> **TEXT PROVIDED**
··········

AlternatingLeastSquares¶

class
implicit.als.
AlternatingLeastSquares
(factors=100, regularization=0.01, dtype=<type 'numpy.float32'>, use_native=True, use_cg=True, use_gpu=False, iterations=15, calculate_training_loss=False, num_threads=0, random_state=None)¶ Alternating Least Squares
A Recommendation Model based off the algorithms described in the paper ‘Collaborative Filtering for Implicit Feedback Datasets’ with performance optimizations described in ‘Applications of the Conjugate Gradient Method for Implicit Feedback Collaborative Filtering.’
Parameters:  factors (int, optional) – The number of latent factors to compute
 regularization (float, optional) – The regularization factor to use
 dtype (datatype, optional) – Specifies whether to generate 64 bit or 32 bit floating point factors
 use_native (bool, optional) – Use native extensions to speed up model fitting
 use_cg (bool, optional) – Use a faster Conjugate Gradient solver to calculate factors
 use_gpu (bool, optional) – Fit on the GPU if available, default is to run on GPU only if available
 iterations (int, optional) – The number of ALS iterations to use when fitting data
 calculate_training_loss (bool, optional) – Whether to log out the training loss at each iteration
 num_threads (int, optional) – The number of threads to use for fitting the model. This only applies for the native extensions. Specifying 0 means to default to the number of cores on the machine.
 random_state (int, RandomState or None, optional) – The random state for seeding the initial item and user factors. Default is None.

item_factors
¶ Array of latent factors for each item in the training set
Type: ndarray

user_factors
¶ Array of latent factors for each user in the training set
Type: ndarray

explain
(userid, user_items, itemid, user_weights=None, N=10)¶ Provides explanations for why the item is liked by the user.
Parameters:  userid (int) – The userid to explain recommendations for
 user_items (csr_matrix) – Sparse matrix containing the liked items for the user
 itemid (int) – The itemid to explain recommendations for
 user_weights (ndarray, optional) – Precomputed Cholesky decomposition of the weighted user liked items. Useful for speeding up repeated calls to this function, this value is returned
 N (int, optional) – The number of liked items to show the contribution for
Returns:  total_score (float) – The total predicted score for this user/item pair
 top_contributions (list) – A list of the top N (itemid, score) contributions for this user/item pair
 user_weights (ndarray) – A factorized representation of the user. Passing this in to future ‘explain’ calls will lead to noticeable speedups

fit
(item_users, show_progress=True)¶ Factorizes the item_users matrix.
After calling this method, the members ‘user_factors’ and ‘item_factors’ will be initialized with a latent factor model of the input data.

··········

> **EXERCISE INSTRUCTIONS**
#1 Using the AlternatingLeastSquares documentation, answer:
(a) What happens when num_threads is set to 0?
(b) What type is item_factors?
(c) In the explain method, what does N set?
#2 Proceed with the AlternatingLeastSquares documentation, picking up after its final sentence.

··········

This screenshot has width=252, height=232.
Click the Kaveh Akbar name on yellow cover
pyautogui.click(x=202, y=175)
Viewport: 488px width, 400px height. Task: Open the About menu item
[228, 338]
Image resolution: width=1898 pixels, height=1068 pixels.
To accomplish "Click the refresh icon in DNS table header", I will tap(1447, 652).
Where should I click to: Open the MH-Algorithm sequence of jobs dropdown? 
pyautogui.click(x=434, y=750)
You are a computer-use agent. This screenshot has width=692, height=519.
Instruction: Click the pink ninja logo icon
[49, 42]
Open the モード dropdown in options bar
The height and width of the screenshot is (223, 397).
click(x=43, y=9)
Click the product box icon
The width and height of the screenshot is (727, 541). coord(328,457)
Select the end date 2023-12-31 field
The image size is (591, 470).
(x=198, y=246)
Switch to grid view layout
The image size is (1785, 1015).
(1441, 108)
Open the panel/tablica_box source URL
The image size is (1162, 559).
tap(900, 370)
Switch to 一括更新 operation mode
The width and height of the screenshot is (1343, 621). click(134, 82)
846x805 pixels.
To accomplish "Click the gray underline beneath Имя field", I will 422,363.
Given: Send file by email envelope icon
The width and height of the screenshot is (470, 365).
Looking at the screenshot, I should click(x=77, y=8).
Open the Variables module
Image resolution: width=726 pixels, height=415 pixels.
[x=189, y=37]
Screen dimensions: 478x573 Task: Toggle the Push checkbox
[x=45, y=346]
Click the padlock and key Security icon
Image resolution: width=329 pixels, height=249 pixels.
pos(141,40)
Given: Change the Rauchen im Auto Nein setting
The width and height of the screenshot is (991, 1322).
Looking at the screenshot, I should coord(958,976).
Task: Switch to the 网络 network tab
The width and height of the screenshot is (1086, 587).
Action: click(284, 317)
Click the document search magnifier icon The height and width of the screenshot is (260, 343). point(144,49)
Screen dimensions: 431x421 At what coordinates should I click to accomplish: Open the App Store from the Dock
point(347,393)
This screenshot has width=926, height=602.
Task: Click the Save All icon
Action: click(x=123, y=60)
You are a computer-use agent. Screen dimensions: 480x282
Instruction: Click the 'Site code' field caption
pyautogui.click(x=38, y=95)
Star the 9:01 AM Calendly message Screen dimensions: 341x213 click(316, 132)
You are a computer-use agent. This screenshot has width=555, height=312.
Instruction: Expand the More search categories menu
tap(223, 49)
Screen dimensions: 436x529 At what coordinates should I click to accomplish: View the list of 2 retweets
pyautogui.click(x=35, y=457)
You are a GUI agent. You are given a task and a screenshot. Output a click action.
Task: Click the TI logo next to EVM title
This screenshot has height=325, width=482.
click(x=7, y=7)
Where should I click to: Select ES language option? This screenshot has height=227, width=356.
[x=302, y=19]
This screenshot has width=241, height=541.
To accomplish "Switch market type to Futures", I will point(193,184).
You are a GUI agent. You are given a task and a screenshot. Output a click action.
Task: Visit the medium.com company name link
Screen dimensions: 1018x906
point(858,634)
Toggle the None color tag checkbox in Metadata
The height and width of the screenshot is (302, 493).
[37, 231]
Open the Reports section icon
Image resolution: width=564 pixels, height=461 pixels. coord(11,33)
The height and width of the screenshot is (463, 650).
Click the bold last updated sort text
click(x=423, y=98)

··········

> **ANSWERS TO EACH TASK**
#1
(a) The thread count defaults to the number of cores on the machine.
(b) ndarray
(c) The number of liked items to show the contribution for

#2
The item_users matrix does double duty here. It defines which items are liked by which users (P_iu in the original paper), as well as how much confidence we have that the user liked the item (C_iu).
The negative items are implicitly defined: This code assumes that positive items in the item_users matrix means that the user liked the item. The negatives are left unset in this sparse matrix: the library will assume that means Piu = 0 and Ciu = 1 for all these items. Negative items can also be passed with a higher confidence value by passing a negative value, indicating that the user disliked the item.
Parameters:  item_users (csr_matrix) – Matrix of confidences for the liked items. This matrix should be a csr_matrix where the rows of the matrix are the item, the columns are the users that liked that item, and the value is the confidence that the user liked the item.
 show_progress (bool, optional) – Whether to show a progress bar during fitting

rank_items
()¶ Rank given items for a user and returns sorted item list.
Parameters:  userid (int) – The userid to calculate recommendations for
 user_items (csr_matrix) – A sparse matrix of shape (number_users, number_items). This lets us look up the liked items and their weights for the user. This is used to filter out items that have already been liked from the output, and to also potentially calculate the best items for this user.
 selected_items (List of itemids) –
 recalculate_user (bool, optional) – When true, don’t rely on stored user state and instead recalculate from the passed in user_items
Returns: List of (itemid, score) tuples. it only contains items that appears in input parameter selected_items
Return type: list

recommend
()¶ Recommends items for a user
Calculates the N best recommendations for a user, and returns a list of itemids, score.
Parameters:  userid (int) – The userid to calculate recommendations for
 user_items (csr_matrix) – A sparse matrix of shape (number_users, number_items). This lets us look up the liked items and their weights for the user. This is used to filter out items that have already been liked from the output, and to also potentially calculate the best items for this user.
 N (int, optional) – The number of results to return
 filter_already_liked_items (bool, optional) – When true, don’t return items present in the training set that were rated by the specificed user.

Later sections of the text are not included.